Team Imposes Alcohol Ban In Clubhouse

By Barry Svrluga
Washington Post Staff Writer
Wednesday, May 9, 2007

MILWAUKEE, May 8 -- The Washington Nationals announced Tuesday that they were banning alcohol from the home and visiting clubhouses at RFK Stadium, as well as from the team's clubhouse on the road, a move made in reaction to the death last month of St. Louis Cardinals pitcher Josh Hancock, who was killed in a car crash in which police said alcohol was a factor.

"I don't think it's a good place for us to be providing alcohol to people right before they get into cars and drive away," club president Stan Kasten said. "It is obviously people's right to drink, obviously people's right to buy whatever they want.

"We haven't had any incidents, and we think everyone will continue to act responsibly. Nevertheless, I didn't feel comfortable being the one providing the alcohol in those situations."

Roughly a dozen teams have either banned alcohol in their home clubhouse or are considering doing so. But several Nationals rolled their eyes at the new policy Tuesday, and a few declined to comment. Veteran reliever Ray King, however, said he thought it was an overreaction, pointing out that Hancock was reportedly drinking in a bar for several hours after a game April 28.

"They're making it a mockery to where you hate that the accident happened, but . . . that accident happened from him coming out of the clubhouse," King said. "It's a choice.

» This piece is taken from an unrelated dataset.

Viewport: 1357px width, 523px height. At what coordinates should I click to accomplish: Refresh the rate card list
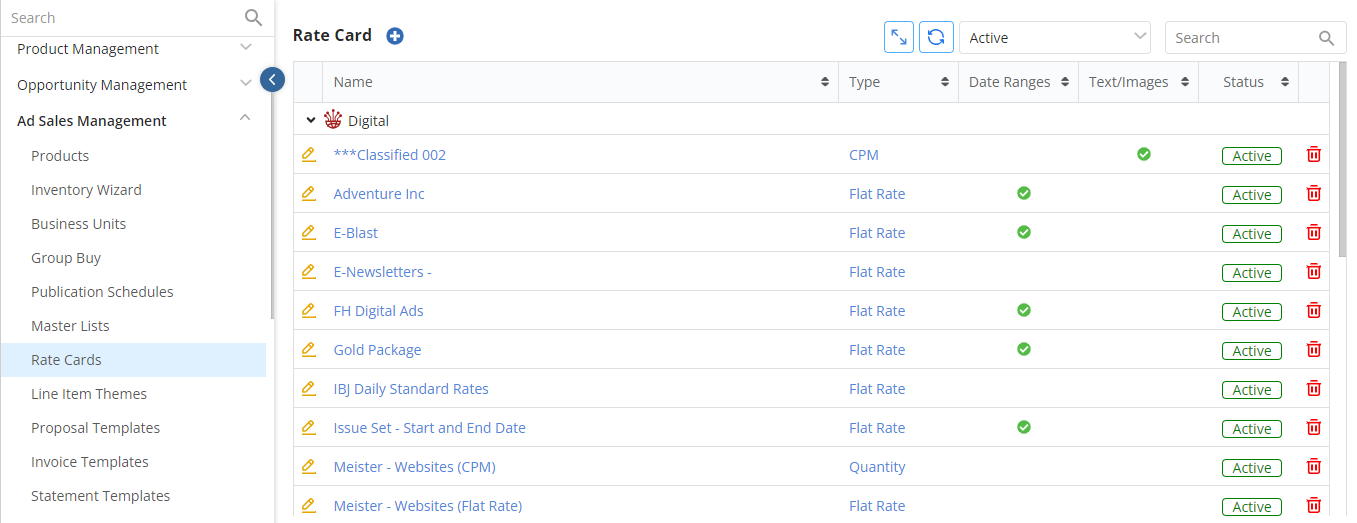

Everybody has a choice in life of what you're going to do. It's unfortunate that happened, but it wasn't because he drunk in the clubhouse."

Kasten said he understood that reaction, but said, "We didn't feel like waiting for an incident to happen."

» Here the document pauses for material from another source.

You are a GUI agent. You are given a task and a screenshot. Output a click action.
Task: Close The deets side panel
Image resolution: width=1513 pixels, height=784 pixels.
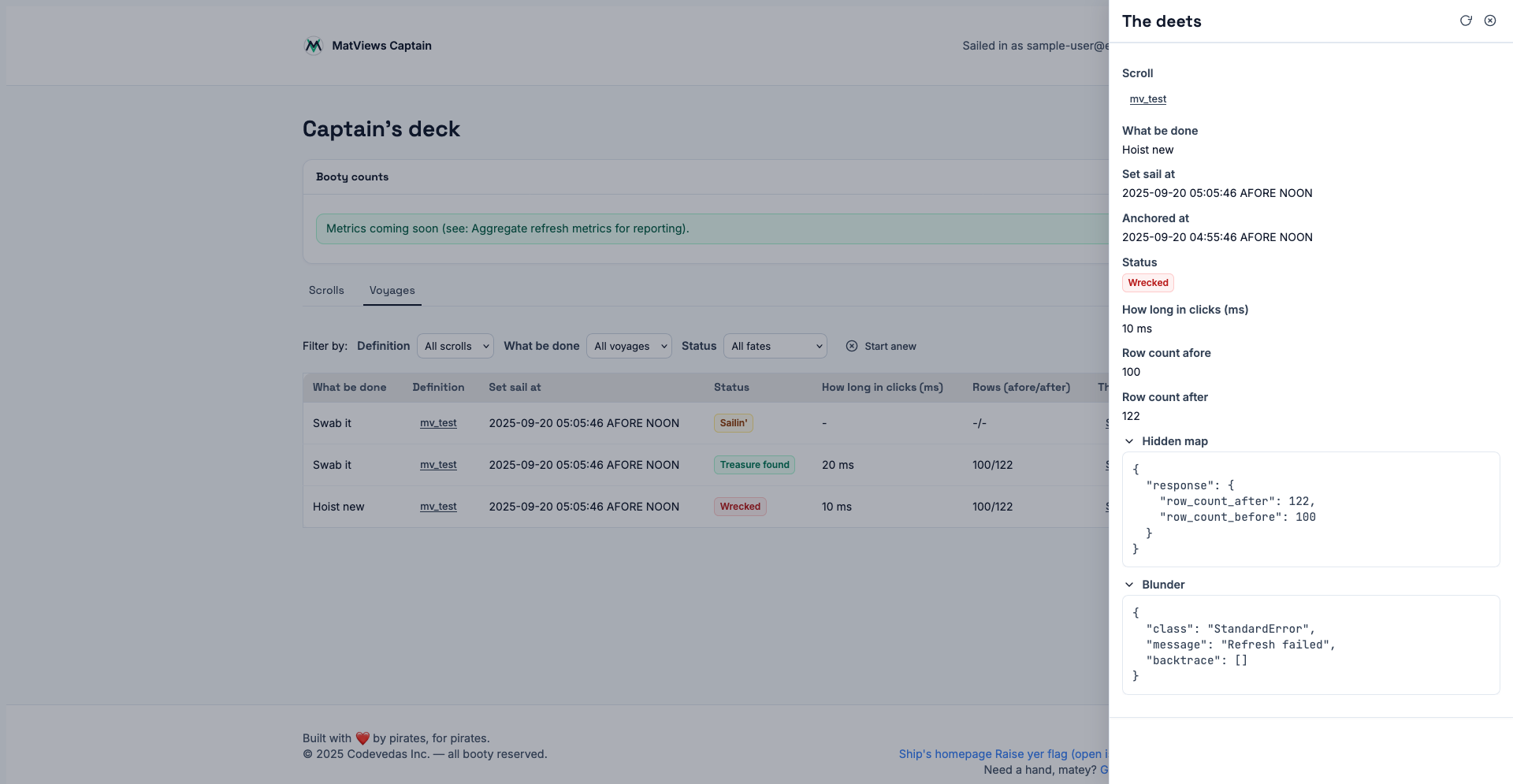click(1490, 21)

Manager Manny Acta said he "really could care less" about the policy. "I don't come to the ballpark to drink," he said.

The club kept its policy regarding team flights the same -- beer and wine will be allowed when the team travels between cities on the road, but not on flights back to Washington, after which players will presumably be driving home.

"I've never been in a clubhouse where I've seen a guy sit on the couch and empty a cooler of beer and then leave the clubhouse," King said. "I don't think it's a problem. But I guess it all boils down to, we work here and we got to do what our bosses say."